The history of the Kia Motors Corporation demonstrates the innovation that is at the heart of this company.
First Run from 1944 to 1981
A start-up company, Kyungsung Precision Industry, started making steel tubing and bike parts by hand in 1944. By 1951, the company was building and selling complete bicycles.
The company changed its name to Kia in 1952. The rough translation is “rising out of or to come up out of Asia”. The company expanded its product line in 1957 to include motorcycle manufacturing. Light trucks followed in 1962 and cars in 1974.
Through the late 1970s, Kia’s car manufacturing focused on the Brisa line of cars. Built on the 62 PS 1-liter Mazda engine, this line of cars were small and compact, used mainly in South Korea and in other parts of Asia. Production stopped in 1981, when the South Korean government forced industry consolidation which left Kia in the light truck market only.
Second Run from 1986 to 1997
Production resumed again in 1986 when Kia entered into a partnership with the Ford Motor Company. The company produced several Mazda-based vehicles for sale in South Korea and abroad.

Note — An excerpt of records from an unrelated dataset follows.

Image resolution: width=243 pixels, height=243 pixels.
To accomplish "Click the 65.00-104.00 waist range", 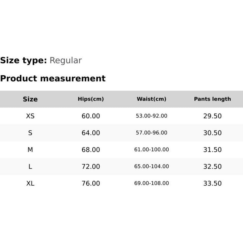I will click(152, 166).
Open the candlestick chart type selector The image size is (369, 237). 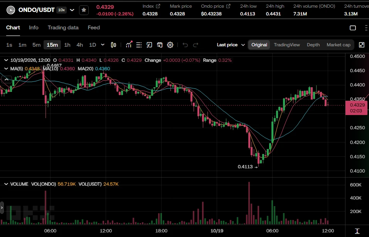pyautogui.click(x=113, y=45)
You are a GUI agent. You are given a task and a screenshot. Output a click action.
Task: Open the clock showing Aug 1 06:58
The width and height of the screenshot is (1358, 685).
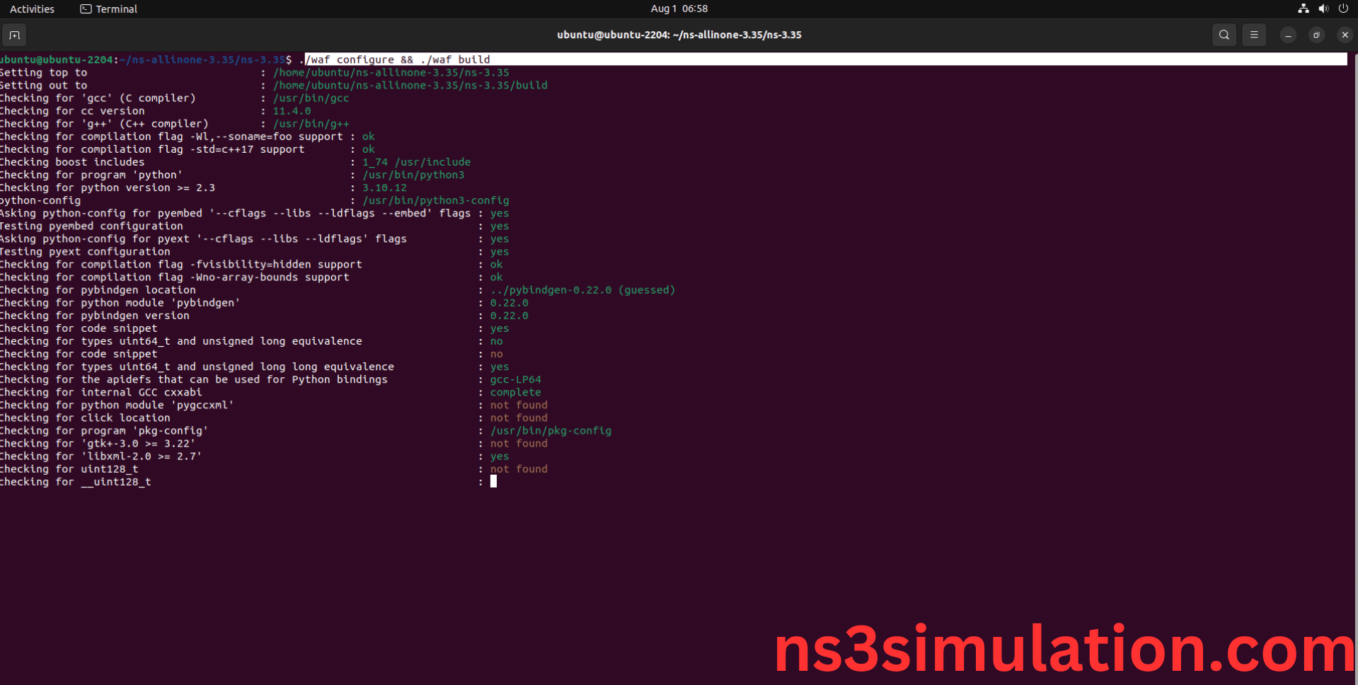[x=679, y=9]
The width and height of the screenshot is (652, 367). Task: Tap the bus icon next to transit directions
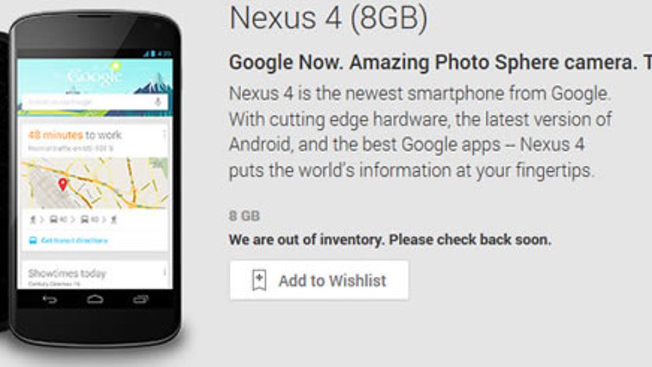(33, 240)
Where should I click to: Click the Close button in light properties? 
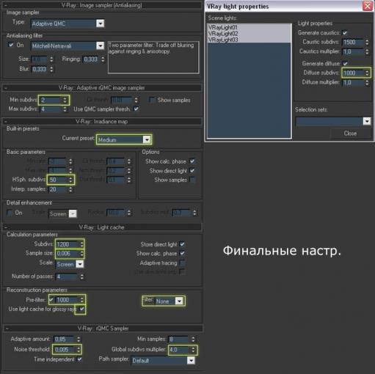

An example of this was the Kia Pride, sold in the American market under the name of the Ford Festiva.
Kia Motors America incorporated in the United States in 1992. This marked Kia’s direct entry into the American market. In 1994, four dealerships opened in Oregon featuring the Sephia and later, the Sportage. By 1995, there were over 100 dealerships in
over 30 states. That year the company sold almost 25,000 vehicles in the United States.
Things were going well for Kia until the Asian financial crisis began which lead the company to file bankruptcy in 1997. The next year, Hyundai Motor Company gained majority ownership of Kia and took the company in new directions.
Current Run from 1998 to Today
Under the guidance of Hyundai, throughout the early 2000s, Kia began offering more and more models in the North American market.
Kia hired Chief Design Officer, Peter Schreyer, in 2006 to lead the way in renewing and updating the look of the Kia line of cars. One of his first innovations was introducing the now famous corporate grille known as the Kia Tiger Nose. The redesign was focused on making Kia recognizable without anyone seeing the logo or name.
Today, the Kia vehicle lineup has made its mark on the global marketplace. Their current models reflect the company’s evolution from bike manufacturing in the 1940s to being a major car manufacturer on the world market today:
- The Kia Forte is the current generation of compact sedans in Kia’s lineup. It replaced the Kia Cerato in 2008.
- The Kia Optima came on the market in 2000 and stands as the line’s mid-sized four-door sedan. A hybrid version is available in the North American market.
- The Kia Rio has undergone a couple of redesigns since it was introduced in 2002. It was a direct replacement for two other subcompacts: the Pride and the Avella.
- Kia’s Soul hit the North American market in 2010. It fits into the compact MPV category nicely.
- The Kia Sorento is the company’s mid-sized SUV offering in the U.S. Introduced in 2002, this vehicle will introduce a redesign in 2014.
- The company introduced the Kia Sportage to the North America in 1995, making it the longest running model offered by Kia in this market.
- The Kia Sedona is the company’s entry in the minivan class of vehicles. Introduced to North America in 1998, the Sedona is now on its second generation.
- In 2013, Kia introduced the Kia Cadenza to the U.S. market. This luxury sedan replaces the Optima as the brand’s flagship model.